Schmid: In der Tat geht es nicht nur um Ingenieure, sondern um Fachkräfte. Kurzfristig machen wir die Werbung für die duale Ausbildung www.gut-ausgebildet.de, wir schicken Ausbildungsbotschafter in die Schulen, das sind Gleichaltrige, die schon in der Ausbildung und für ihren Beruf stehen. Langfristig geht es darum, die Potenziale aus unserer Gesellschaft zu heben, also Jugendliche mit Migrationshintergrund und Frauen.

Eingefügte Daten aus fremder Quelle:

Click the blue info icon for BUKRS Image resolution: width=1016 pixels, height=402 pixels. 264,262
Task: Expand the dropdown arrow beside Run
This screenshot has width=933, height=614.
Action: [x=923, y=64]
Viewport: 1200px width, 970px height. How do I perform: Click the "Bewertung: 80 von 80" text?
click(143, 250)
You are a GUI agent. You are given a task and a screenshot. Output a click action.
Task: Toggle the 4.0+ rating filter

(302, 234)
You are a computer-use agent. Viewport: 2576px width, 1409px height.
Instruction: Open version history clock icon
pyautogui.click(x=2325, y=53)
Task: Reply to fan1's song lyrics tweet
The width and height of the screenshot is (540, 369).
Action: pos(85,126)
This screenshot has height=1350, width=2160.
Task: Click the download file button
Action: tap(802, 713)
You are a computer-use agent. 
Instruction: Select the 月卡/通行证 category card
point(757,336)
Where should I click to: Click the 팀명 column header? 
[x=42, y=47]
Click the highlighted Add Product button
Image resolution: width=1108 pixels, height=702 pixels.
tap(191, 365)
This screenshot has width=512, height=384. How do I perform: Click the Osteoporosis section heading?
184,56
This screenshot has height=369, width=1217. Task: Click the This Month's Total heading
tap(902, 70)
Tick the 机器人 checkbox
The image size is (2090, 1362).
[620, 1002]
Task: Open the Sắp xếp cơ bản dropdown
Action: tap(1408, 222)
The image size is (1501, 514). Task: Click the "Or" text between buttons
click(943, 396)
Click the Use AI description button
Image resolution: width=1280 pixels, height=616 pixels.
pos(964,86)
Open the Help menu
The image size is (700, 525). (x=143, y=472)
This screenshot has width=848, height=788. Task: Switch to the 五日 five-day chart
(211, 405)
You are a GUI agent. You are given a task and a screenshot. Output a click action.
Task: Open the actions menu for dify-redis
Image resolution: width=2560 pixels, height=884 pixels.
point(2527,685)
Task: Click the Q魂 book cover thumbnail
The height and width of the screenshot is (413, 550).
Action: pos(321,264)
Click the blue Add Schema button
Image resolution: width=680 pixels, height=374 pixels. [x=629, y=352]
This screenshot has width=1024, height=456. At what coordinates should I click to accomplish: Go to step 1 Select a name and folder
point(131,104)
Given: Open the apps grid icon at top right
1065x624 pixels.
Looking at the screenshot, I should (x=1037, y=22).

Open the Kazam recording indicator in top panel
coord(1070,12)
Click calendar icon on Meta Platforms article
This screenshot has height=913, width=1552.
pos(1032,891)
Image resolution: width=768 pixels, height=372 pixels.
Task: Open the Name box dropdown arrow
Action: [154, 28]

Wichtig ist es auch, Unternehmen von Menschen mit Migrationshintergrund als Ausbildungsbetriebe zu gewinnen. Über Zuwanderung werden wir das Problem nicht lösen können. Das mag vielleicht für den akademischen Bereich gelten, aber nicht für den Fachkräftebereich.

Warum?

Schmid: Weil die duale Ausbildung im Ausland nicht so ausgeprägt ist wie bei uns. Das geht nur, wenn hier noch einmal nachgeschult wird, was nur begrenzt möglich ist. Im Bereich von Facharbeitern stellt sich die Frage von Sprachbarrieren noch einmal anders als bei Ingenieuren. Das kann allenfalls eine Ergänzung sein.

Und die Frauen?

Schmid: Wir können es uns einfach nicht mehr erlauben, dass gut ausgebildete Frauen wegen der Kinderbetreuung im Erziehungsurlaub bleiben müssen; wenn sie anschließend nur in Teilzeit arbeiten können, folgt zu häufig ein Karriereknick. Deshalb ist die Vereinbarkeit von Familie und Beruf über Kleinkindbetreuung und Ganztagsschulen – beides muss der Staat organisieren – so wichtig. Diese Fragen sind für den Wirtschaftsstandort ganz elementar. Es geht nicht mehr nur um Teilzeit- oder Halbtagsarbeit; die Zeiten sind vorbei.
 
Das Interview führte Michael Heller.